The HX95 is a recent model that features in the current product line-up of Sony. In contrast, the M Typ 262 has been discontinued (but can be found pre-owned on ebay). As a replacement in the same line of cameras, the M Typ 262 was succeeded by the Leica M10. Further information on the features and operation of the M Typ 262 and HX95 can be found, respectively, in the Leica M Typ 262 Manual (free pdf) or the online Sony HX95 Manual.
So what is the bottom line? Is there a clear favorite between the Leica M Typ 262 and the Sony HX95? Which camera is better? The listing below highlights the relative strengths of the two models.

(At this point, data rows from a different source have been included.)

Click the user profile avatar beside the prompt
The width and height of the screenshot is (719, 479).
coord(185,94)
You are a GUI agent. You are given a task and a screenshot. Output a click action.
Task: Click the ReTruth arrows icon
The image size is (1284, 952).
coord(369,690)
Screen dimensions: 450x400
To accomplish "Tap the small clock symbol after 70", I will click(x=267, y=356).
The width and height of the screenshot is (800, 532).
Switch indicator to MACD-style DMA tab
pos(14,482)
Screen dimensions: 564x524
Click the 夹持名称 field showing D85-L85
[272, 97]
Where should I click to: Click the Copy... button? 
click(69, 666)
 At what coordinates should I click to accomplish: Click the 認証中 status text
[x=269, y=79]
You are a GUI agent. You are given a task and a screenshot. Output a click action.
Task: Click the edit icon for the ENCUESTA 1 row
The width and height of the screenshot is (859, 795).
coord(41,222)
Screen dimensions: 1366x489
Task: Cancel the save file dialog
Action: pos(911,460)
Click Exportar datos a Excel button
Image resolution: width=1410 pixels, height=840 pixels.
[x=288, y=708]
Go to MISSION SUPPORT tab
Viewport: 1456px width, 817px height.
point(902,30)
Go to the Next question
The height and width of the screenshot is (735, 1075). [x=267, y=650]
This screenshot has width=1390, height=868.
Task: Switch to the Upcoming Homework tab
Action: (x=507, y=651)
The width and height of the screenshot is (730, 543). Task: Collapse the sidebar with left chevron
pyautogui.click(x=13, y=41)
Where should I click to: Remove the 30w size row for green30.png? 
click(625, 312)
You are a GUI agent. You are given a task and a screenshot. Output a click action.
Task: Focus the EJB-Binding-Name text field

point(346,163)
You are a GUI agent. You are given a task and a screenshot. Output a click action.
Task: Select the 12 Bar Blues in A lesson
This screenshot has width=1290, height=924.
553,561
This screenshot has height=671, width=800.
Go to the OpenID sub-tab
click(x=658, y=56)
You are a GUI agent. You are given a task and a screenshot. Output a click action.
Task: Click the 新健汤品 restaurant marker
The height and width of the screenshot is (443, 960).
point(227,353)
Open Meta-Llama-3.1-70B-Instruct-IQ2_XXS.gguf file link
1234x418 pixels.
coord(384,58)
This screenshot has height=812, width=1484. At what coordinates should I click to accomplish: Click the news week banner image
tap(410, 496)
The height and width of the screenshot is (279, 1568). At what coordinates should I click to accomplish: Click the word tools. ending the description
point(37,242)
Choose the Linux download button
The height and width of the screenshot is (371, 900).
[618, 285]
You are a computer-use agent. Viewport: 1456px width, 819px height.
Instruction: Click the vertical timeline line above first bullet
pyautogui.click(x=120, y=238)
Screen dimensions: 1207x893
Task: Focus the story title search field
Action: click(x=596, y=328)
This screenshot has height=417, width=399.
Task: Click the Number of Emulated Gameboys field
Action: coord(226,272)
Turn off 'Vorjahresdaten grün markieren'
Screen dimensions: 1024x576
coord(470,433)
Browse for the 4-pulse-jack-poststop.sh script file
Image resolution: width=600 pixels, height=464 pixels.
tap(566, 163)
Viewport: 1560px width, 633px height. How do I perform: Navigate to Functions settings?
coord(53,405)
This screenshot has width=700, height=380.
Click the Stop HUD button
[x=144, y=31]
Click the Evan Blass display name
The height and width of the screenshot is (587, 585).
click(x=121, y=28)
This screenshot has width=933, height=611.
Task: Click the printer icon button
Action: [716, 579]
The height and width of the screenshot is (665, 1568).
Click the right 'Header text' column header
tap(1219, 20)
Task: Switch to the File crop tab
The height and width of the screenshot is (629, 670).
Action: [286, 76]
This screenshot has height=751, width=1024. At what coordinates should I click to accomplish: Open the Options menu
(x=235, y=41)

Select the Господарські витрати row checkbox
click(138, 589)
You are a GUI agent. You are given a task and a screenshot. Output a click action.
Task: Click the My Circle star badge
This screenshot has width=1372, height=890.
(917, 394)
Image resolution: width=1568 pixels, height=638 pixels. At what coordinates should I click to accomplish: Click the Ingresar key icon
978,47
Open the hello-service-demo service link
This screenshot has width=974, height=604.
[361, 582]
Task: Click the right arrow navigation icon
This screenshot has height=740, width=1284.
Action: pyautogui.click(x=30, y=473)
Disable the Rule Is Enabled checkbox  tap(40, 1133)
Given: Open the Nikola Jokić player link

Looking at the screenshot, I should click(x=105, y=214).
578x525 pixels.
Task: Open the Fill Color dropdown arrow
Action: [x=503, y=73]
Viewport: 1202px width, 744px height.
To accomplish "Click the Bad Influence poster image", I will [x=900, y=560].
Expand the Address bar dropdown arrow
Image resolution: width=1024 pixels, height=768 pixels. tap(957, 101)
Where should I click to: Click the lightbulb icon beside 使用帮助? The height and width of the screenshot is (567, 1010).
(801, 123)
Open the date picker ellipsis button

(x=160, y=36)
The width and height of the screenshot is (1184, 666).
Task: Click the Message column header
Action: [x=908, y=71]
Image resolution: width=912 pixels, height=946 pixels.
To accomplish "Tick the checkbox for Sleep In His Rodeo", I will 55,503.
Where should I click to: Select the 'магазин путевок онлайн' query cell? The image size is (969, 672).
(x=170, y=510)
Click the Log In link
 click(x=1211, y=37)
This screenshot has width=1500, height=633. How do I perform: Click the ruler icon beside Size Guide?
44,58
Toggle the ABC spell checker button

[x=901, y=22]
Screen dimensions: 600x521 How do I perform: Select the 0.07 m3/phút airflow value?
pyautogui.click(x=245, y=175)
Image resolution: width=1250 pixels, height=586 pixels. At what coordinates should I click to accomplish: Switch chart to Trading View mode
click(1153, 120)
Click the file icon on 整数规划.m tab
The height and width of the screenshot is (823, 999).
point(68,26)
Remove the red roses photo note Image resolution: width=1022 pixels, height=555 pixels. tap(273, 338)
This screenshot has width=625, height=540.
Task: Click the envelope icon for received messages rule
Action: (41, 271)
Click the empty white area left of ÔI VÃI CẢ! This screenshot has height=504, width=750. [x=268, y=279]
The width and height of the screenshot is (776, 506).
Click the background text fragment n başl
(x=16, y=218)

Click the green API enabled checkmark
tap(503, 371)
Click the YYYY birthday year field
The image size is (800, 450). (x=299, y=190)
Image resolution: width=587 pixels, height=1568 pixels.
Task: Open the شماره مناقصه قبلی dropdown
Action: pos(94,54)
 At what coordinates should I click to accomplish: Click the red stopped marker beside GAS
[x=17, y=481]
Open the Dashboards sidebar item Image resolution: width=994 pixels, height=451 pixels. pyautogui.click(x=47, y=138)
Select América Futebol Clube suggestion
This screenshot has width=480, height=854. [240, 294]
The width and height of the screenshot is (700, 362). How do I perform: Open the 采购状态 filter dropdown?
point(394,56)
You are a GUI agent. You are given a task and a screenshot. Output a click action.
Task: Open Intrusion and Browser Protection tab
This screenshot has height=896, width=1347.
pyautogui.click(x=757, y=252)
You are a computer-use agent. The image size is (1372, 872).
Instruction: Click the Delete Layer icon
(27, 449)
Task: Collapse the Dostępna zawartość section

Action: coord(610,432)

Arguments in favor of the Leica M (Typ 262):
- More detail: Offers more megapixels (23.7 vs 18MP) with a 17% higher linear resolution.
- Better image quality: Features bigger pixels on a larger sensor for higher quality imaging.
- Richer colors: The pixel size advantage translates into images with better, more accurate colors.
- More dynamic range: Larger pixels capture a wider spectrum of light and dark details.
- Better low-light sensitivity: Larger pixels means good image quality even under poor lighting.
- Brighter framing: Features an optical viewfinder for clear, lag-free composition.
- Faster shutter: Has higher mechanical shutter speed (1/4000s vs 1/2000s) to freeze action.
- More flexible: Accepts interchangeable lenses, so that lens characteristics can be altered.
- Better sealing: Is weather sealed to enable shooting in dusty or wet environments.
- Better lighting: Features a hotshoe and can thus hold and trigger an external flash gun.
- Faster buffer clearing: Has an SD card interface that supports the UHS-I standard.
- More prestigious: Has the Leica luxury appeal, which ensures a high resale price.
- More heavily discounted: Has been available for much longer (launched in November 2015).
Reasons to prefer the Sony Cyber-shot DSC-HX95:
- Broader imaging potential: Can capture not only stills but also 4K/30p video.
- More framing info: Has an electronic viewfinder that displays shooting data.
- More flexible LCD: Has a tilting screen for odd-angle shots in landscape orientation.
- More selfie-friendly: Has an articulated screen that can be turned to be front-facing.
- Faster burst: Shoots at higher frequency (10 vs 3 flaps/sec) to capture the decisive moment.
- Ready to shoot: Has an integrated lens, whereas the M Typ 262 necessitates an extra lens.
- More compact: Is smaller (102x58mm vs 139x80mm) and will fit more readily into a bag.
- Less heavy: Has a lower weight even though it has a lens built in (unlike the M Typ 262).
- Easier travel charging: Can be conveniently charged via its USB port.
- Sharper images: Has stabilization technology built-in to reduce the impact of hand-shake.
- Easier fill-in: Has a small integrated flash to brighten shadows of backlit subjects.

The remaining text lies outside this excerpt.